• _Your task_: Below is a listing. Gather each line of it that contains "will".

• _Input records_:
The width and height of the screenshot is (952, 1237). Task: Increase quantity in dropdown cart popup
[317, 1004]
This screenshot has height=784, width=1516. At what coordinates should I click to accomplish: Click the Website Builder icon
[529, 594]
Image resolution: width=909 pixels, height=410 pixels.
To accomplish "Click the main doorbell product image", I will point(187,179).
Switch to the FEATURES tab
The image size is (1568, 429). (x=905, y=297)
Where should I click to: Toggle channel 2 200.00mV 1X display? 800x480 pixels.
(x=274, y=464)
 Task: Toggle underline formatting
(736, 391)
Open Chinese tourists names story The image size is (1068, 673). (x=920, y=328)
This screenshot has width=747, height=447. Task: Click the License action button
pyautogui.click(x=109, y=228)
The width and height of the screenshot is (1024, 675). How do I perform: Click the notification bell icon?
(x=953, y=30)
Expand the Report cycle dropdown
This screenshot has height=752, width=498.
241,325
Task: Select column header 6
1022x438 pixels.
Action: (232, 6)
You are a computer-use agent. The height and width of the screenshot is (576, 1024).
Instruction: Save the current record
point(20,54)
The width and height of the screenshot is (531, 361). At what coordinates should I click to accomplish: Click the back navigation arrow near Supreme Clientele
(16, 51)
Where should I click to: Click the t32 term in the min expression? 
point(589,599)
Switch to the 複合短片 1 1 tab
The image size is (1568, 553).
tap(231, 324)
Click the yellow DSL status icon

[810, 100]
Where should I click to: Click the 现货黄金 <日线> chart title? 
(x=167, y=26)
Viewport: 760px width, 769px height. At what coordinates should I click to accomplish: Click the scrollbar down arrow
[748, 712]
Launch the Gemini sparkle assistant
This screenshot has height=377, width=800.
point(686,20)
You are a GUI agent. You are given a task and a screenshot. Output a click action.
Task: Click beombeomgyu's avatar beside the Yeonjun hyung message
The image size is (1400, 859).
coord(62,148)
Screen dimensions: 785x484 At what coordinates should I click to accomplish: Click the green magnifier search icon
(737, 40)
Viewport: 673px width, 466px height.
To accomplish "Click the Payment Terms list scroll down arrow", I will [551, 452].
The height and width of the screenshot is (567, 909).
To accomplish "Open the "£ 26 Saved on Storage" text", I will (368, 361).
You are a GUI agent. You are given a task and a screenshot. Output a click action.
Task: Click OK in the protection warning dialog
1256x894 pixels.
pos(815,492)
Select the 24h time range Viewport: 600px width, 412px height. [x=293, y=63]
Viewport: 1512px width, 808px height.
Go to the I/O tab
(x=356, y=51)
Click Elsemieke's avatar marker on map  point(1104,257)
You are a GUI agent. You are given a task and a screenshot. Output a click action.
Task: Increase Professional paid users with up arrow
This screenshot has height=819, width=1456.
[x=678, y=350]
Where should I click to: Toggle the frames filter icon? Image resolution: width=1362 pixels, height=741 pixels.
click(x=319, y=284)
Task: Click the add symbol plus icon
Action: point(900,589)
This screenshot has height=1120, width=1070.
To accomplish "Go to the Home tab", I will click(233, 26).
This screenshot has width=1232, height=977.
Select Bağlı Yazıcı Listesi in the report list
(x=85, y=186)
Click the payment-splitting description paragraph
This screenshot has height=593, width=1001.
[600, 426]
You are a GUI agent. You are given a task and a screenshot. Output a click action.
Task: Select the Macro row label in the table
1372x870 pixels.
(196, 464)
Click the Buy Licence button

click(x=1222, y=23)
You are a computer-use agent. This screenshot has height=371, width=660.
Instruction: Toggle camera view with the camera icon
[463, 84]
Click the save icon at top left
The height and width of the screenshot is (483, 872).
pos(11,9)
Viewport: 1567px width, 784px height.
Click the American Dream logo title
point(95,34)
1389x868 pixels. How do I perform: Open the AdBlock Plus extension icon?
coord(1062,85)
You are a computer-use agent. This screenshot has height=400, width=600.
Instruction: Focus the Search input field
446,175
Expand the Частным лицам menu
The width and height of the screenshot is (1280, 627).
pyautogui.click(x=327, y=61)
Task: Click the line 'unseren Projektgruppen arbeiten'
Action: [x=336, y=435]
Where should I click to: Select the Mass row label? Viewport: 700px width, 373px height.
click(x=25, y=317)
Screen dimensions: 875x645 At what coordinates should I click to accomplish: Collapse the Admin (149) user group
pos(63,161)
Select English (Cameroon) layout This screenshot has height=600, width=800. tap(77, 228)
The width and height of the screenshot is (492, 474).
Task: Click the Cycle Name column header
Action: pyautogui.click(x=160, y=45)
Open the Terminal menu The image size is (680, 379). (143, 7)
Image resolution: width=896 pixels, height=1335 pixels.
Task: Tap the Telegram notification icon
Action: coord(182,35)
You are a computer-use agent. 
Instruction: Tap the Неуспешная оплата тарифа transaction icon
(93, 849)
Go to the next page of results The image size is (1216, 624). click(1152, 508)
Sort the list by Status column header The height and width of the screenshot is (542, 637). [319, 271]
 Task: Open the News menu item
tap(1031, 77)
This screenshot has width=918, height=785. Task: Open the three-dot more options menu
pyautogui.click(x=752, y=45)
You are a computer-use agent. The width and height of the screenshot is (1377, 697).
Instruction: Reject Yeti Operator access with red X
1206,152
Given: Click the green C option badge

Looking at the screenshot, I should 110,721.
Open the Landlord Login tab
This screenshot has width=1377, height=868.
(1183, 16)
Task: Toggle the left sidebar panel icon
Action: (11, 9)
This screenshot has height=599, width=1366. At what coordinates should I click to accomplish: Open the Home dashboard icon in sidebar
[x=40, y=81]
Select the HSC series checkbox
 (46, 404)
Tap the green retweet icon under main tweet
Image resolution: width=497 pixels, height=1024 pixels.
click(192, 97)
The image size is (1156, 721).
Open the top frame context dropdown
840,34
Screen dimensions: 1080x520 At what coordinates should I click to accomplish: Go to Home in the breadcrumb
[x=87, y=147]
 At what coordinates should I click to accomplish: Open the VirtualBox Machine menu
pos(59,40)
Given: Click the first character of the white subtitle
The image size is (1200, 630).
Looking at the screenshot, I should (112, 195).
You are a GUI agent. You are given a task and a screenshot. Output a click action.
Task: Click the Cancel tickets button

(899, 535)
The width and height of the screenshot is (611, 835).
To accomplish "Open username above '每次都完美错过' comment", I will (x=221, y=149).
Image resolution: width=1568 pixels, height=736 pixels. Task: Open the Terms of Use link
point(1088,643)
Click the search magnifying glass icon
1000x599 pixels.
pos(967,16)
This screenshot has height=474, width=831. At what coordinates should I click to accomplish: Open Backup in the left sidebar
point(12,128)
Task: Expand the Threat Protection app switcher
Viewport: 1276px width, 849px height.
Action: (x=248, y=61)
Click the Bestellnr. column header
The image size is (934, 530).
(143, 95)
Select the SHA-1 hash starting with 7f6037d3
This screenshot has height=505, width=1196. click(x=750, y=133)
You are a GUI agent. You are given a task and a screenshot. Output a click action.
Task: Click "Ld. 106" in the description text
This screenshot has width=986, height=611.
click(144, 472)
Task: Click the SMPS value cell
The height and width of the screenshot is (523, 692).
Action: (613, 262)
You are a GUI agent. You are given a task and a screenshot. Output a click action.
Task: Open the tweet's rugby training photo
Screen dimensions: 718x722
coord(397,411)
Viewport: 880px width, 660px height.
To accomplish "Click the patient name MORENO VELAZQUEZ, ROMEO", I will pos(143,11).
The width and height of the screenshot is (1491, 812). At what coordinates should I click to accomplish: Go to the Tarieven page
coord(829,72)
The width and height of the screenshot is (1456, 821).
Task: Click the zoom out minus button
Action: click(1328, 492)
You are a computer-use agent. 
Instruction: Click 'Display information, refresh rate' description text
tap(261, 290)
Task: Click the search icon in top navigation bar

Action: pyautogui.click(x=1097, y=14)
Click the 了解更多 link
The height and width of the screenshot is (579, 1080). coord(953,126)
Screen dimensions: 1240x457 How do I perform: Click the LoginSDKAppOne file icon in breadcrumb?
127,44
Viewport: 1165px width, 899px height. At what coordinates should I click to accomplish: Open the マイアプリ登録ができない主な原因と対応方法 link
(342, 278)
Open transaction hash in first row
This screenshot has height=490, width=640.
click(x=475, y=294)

• _Exercise output_:
To accomplish "Click the main doorbell product image", I will point(187,179).
To accomplish "Click the Payment Terms list scroll down arrow", I will [551, 452].
To accomplish "Open the "£ 26 Saved on Storage" text", I will (368, 361).
To accomplish "Go to the Home tab", I will click(233, 26).
To accomplish "Open username above '每次都完美错过' comment", I will (x=221, y=149).
To accomplish "Click the patient name MORENO VELAZQUEZ, ROMEO", I will pos(143,11).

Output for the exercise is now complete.